Multidisciplinary teams (MDTs)
A multidisciplinary team (MDT) is a group of doctors, nurses and allied health professionals who treat cancer patients. Team members meet regularly to discuss their patients and plan their treatment.
Hospitals and cancer centres generally have a number of MDTs, which oversee the care of people with different types of cancer.
Cancer care can be complicated, and having your care overseen by an MDT improves the management and coordination of your care.
You, or your GP, can use the Canrefer website to look up specialists who treat your type of cancer. All specialists listed on the website are active MDT members.
What to ask or talk about
Choosing a specialist
Even though you have to see a certain type of specialist, there may be more than one you can choose from.
Things that can affect how much choice you have are whether you:
- live in a city or in a rural or remote area
- have a common type of cancer or a rare cancer
- want to be seen in the public or the private health system.
Talk to your GP about what specialists they recommend.
- Don’t be afraid to ask what choices you have.
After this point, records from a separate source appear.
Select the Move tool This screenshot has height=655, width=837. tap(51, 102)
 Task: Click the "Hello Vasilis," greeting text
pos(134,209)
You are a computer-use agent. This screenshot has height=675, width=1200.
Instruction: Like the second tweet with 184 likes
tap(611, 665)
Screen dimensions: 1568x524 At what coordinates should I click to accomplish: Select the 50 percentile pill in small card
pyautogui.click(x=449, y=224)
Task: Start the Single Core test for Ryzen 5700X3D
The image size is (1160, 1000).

- Ask your GP whether the specialist they recommend is part of a multidisciplinary team.
Working with your doctors
Seeing doctors because you might have cancer can be very stressful. You may find it difficult talking about your concerns or understanding everything the doctor is saying.
These days, doctors and other health professionals like to work with their patients to decide what choices are best for them. This is called shared decision making. To be involved in your care, it is important that you understand the choices you have.
Asking about costs
Before you have any doctors' visits, tests or treatments, it is important to ask about the costs.
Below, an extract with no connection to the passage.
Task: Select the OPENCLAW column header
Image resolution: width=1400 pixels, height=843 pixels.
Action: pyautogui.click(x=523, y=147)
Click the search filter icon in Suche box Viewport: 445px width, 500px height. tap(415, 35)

Ask what the fees will be and how much you will get back from Medicare or your private health fund. You will have to pay any remaining costs (the gap payment).
When you talk to your doctor about treatment options, ask what each option will cost and the total amount you will need to pay.
Most treatments are available in both the public and private systems but the costs can be very different. Ask what your treatment will cost in each system.
Preparing for your specialist visit
It is a good idea to take someone with you for support, and to help you remember what the specialist says. You can also plan in advance what you want to ask or talk about.
The specialist will ask you about your symptoms and examine you. They may also send you for more tests or to see other specialists.
You may have one or more visits to your specialist before they have all the information they need. Once your specialist has this information, they will explain your cancer to you, and what treatment they think you should have.